The space runs wild with op shop hipster kitsch – mismatched tables and chairs, miscellaneous crockery, potted cacti and other tchotchkes crowd any flat surface, but it’s endearing rather than obstructing. The staff are friendly but not obtrusive, and the menu is a highly intriguing one, containing not only multiple dishes that are either vegan or coeliac-friendly (or both!), but also dishes that seemed to me to be quite unique in terms of Melbourne’s overall brunch dish trends.

This difference is present from the drinks menu onwards. Michaela and I were pleased to see a variety of interesting cold drinks. She went with the red orange juice, a cool glass of ruby red, while I couldn’t go past the chrysanthemum iced tea with peach nectar and mint, which was just as refreshingly, sweetly decadent as you would expect.

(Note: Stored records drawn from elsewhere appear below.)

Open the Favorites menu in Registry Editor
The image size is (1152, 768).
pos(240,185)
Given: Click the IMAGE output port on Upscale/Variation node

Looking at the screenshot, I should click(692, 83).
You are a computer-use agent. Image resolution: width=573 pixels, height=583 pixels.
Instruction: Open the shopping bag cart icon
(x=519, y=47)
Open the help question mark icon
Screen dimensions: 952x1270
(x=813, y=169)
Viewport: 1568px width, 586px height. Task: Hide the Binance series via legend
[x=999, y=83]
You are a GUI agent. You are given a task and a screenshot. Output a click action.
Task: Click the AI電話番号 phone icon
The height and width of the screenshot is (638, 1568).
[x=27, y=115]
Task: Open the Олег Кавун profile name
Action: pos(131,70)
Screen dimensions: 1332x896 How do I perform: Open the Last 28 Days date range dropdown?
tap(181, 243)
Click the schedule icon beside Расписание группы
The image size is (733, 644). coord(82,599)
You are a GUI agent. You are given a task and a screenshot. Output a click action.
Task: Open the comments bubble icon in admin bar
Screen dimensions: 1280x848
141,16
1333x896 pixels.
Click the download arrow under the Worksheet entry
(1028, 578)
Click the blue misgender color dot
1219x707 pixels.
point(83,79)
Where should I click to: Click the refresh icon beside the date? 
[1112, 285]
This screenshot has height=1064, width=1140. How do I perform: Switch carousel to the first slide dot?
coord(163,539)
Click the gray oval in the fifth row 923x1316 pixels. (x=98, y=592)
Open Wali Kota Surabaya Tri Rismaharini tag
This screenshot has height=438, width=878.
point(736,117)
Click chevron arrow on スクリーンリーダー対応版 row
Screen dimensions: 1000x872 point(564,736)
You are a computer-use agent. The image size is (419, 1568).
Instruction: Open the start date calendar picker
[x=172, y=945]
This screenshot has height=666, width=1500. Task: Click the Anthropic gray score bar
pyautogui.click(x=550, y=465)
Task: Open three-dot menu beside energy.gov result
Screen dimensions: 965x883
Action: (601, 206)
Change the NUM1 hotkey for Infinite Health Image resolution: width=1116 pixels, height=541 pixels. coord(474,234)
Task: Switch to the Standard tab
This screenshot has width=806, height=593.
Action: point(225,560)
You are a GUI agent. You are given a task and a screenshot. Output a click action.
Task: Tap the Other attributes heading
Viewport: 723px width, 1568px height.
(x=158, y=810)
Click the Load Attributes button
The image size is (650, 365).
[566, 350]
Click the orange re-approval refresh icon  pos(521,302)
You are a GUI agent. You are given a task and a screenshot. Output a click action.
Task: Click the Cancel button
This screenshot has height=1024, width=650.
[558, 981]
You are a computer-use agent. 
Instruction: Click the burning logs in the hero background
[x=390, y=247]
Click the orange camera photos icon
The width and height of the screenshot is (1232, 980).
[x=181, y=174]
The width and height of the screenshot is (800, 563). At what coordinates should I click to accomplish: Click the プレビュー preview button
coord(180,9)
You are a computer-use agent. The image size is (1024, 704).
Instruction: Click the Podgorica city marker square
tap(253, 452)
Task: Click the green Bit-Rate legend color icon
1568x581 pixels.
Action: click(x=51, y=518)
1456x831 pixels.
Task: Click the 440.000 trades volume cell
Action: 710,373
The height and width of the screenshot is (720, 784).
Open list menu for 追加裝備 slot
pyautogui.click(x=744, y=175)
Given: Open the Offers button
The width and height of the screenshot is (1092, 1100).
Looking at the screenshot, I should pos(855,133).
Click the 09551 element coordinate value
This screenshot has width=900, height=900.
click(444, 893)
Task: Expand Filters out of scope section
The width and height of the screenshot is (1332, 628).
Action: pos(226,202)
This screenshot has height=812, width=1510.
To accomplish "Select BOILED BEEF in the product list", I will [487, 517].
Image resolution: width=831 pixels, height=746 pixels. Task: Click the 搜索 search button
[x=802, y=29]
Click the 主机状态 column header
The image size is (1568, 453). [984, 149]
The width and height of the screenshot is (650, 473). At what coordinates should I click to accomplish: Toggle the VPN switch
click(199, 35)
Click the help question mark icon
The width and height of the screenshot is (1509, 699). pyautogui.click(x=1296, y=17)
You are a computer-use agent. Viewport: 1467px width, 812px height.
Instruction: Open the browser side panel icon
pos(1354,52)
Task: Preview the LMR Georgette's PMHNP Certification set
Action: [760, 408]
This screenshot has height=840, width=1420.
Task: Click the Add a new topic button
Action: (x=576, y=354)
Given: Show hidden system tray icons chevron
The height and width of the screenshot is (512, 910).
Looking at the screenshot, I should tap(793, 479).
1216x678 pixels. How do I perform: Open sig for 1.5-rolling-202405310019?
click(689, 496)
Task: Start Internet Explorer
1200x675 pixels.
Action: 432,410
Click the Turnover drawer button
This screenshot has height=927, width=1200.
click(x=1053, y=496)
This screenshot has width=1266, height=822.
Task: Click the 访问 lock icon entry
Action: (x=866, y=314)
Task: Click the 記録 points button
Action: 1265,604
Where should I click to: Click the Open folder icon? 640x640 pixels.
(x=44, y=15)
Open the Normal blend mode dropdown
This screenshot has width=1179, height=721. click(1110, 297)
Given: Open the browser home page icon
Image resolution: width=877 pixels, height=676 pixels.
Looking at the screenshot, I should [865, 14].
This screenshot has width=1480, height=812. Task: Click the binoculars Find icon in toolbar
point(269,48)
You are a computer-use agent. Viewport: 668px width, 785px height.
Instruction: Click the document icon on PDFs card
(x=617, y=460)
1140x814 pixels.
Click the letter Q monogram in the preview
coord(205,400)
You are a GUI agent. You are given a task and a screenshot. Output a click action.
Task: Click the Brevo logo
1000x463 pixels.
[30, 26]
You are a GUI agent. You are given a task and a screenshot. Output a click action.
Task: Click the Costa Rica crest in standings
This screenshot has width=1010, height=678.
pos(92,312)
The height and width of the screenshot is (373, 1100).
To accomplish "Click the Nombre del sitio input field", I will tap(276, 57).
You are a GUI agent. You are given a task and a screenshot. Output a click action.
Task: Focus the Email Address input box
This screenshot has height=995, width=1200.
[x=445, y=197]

Food wise, I had been eying off one dish in particular through all my blog review reading envy: the pumpkin and chia seed pancakes with yoghurt, lentil and spinach salad, sprinkled with sumac and red onion. The description alone just sounded so different to what I am accustomed to expect from a brunch menu. Savoury pancakes! Savoury pancakes with LENTILS! And they were every bit as good as I was hoping, with the pancakes fat, fluffy, and noticeably pumpkin-y. The chia seeds definitely added interest texturally, while the saucy lentils were alternately tart with the yoghurt, and spicy with the sumac, and all over DELICIOUS. This is a candidate for dish of the year for me.

Michaela went with the sweet version of the Canadian French toast with rhubarb, strawberries and cream. This looked like the kind of meal you’d get in a dream American diner from a movie, all fluffy piles of cream and shiny strawberries, complete with a jug of syrup. Michaela was very well pleased with it indeed, and I also couldn’t help but think it would be the perfect sweet recovery from a hard night before.

After such a pleasing initial foray, it didn’t take me long to make a second visit to Cafe Lua in the company of Alison and Phoebe. While it was very tempting to just order the pancakes again, I diversified by going with a blackboard special of strawberry and rhubarb bread with orange ricotta and hazelnuts. While serving size-wise it was a bit smaller than expected, it was still a delightful (and rich) breakfast, with the warmed wodge of fruity-threaded bread generously drizzled with the thinned out ricotta and sprinkled with hazelnut chunks.

While I sipped on a nicely decent chai latte, Alison got stuck into the pumpkin pancakes at my suggestion, while Phoebe tackled the corn stack with bacon and a poached egg. They greatly enjoyed them, although Phoebe’s monster-sized dish ended up getting the better of her; going savoury is clearly the way to go if you have a big appetite. I also spotted a dish that sparked instant food envy, the haloumi and cherry tomatoes combo which has me itching to go back just to try it.

Seriously, get to Cafe Lua now. It’s clever, comforting food in a very unpretentious package.